During an appearance on CNN Friday night, anchor Kaitlan Collins asked the former vice president if he believed Milley was referring to Trump in his retirement speech earlier in the day, during which the outgoing chairman of the Joint Chiefs of Staff said, “We don’t take an oath to a king or a queen or to a tyrant or a dictator. And we don’t take an oath to a wannabe dictator.”
The comment seemed to be in response to the recent attacks directed at Milley by Trump, who suggested in a post on Truth Social last week that the general would have been executed for “treason” in “times gone by.”
“Kaitlan, I don’t know who he was referring to there, but I must tell you that Donald Trump’s recent comments regarding General Milley were inexcusable,” Pence said Friday. “When you think of General Milley’s incredible years of service in the uniform of the United States, to make the kind of statements the former president made are just unacceptable.”
Collins continued to press Pence, including asking him if he believed Trump was a “wannabe dictator,” while pointing out Trump’s response to Milley’s comments Friday evening in which he called Milley “slow moving and thinking.” Pence was also asked his opinion on Trump’s repeated threats toward his political adversaries and the prosecutors behind his numerous criminal indictments.
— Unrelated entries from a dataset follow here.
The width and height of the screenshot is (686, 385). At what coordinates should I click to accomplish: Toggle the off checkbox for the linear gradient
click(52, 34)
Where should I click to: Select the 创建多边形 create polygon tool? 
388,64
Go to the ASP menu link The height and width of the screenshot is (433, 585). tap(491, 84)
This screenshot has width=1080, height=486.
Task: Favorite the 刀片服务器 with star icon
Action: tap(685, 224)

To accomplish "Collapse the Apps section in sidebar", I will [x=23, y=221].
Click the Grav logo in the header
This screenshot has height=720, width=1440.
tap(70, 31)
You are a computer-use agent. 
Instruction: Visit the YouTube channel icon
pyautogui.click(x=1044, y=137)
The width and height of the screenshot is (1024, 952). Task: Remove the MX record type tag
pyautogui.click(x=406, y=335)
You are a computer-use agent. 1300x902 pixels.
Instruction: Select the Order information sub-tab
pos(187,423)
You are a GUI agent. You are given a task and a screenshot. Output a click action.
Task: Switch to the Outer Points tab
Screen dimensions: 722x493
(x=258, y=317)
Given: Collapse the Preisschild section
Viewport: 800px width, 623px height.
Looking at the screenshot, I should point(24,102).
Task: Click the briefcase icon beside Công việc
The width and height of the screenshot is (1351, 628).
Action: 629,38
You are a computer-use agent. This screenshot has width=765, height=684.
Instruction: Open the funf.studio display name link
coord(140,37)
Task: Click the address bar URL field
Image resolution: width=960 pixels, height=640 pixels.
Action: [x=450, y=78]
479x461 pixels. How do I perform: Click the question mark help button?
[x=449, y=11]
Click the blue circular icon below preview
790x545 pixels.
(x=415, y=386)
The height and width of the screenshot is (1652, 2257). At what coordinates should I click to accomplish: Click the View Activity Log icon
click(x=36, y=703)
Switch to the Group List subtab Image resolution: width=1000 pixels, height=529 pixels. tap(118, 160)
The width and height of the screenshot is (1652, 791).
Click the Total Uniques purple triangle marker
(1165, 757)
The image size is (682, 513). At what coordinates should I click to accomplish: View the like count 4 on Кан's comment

“Do you believe that he is a threat if he returns to the Oval Office?” Collins posed to the ex-vice president.
“You know, I spent four years trying to explain Donald Trump’s words, and I’m out of that business now, Kaitlan,” Pence replied.
Newsweek reached out to Trump’s campaign team Friday night via email for comment.
Pence has previously said that he and Trump went their “separate ways” following the January 6 siege on the U.S. Capitol, during which the ex-president put immense pressure on Pence to interrupt Congress‘ election certification proceedings of President Joe Biden‘s victory. Pence, however, has often evaded leveling direct attacks at Trump since launching his own bid for the 2024 election, including avoiding telling Collins on Friday whether he believed that Trump is “unfit” to be president.
“I’m running for president of the United States because I believe our party and our country need new leadership,” Pence told CNN. “And I’ve been very clear about that.”
According to analysis by polling group FiveThirtyEight, Trump is polling at 55.1 percent on average among Republicans across the surveys. Pence is in fifth place, at 4 percent, trailing Florida Governor Ron DeSantis (13.5 percent), businessman Vivek Ramaswamy (6.6 percent) and former South Carolina Governor Nikki Haley (6.5 percent).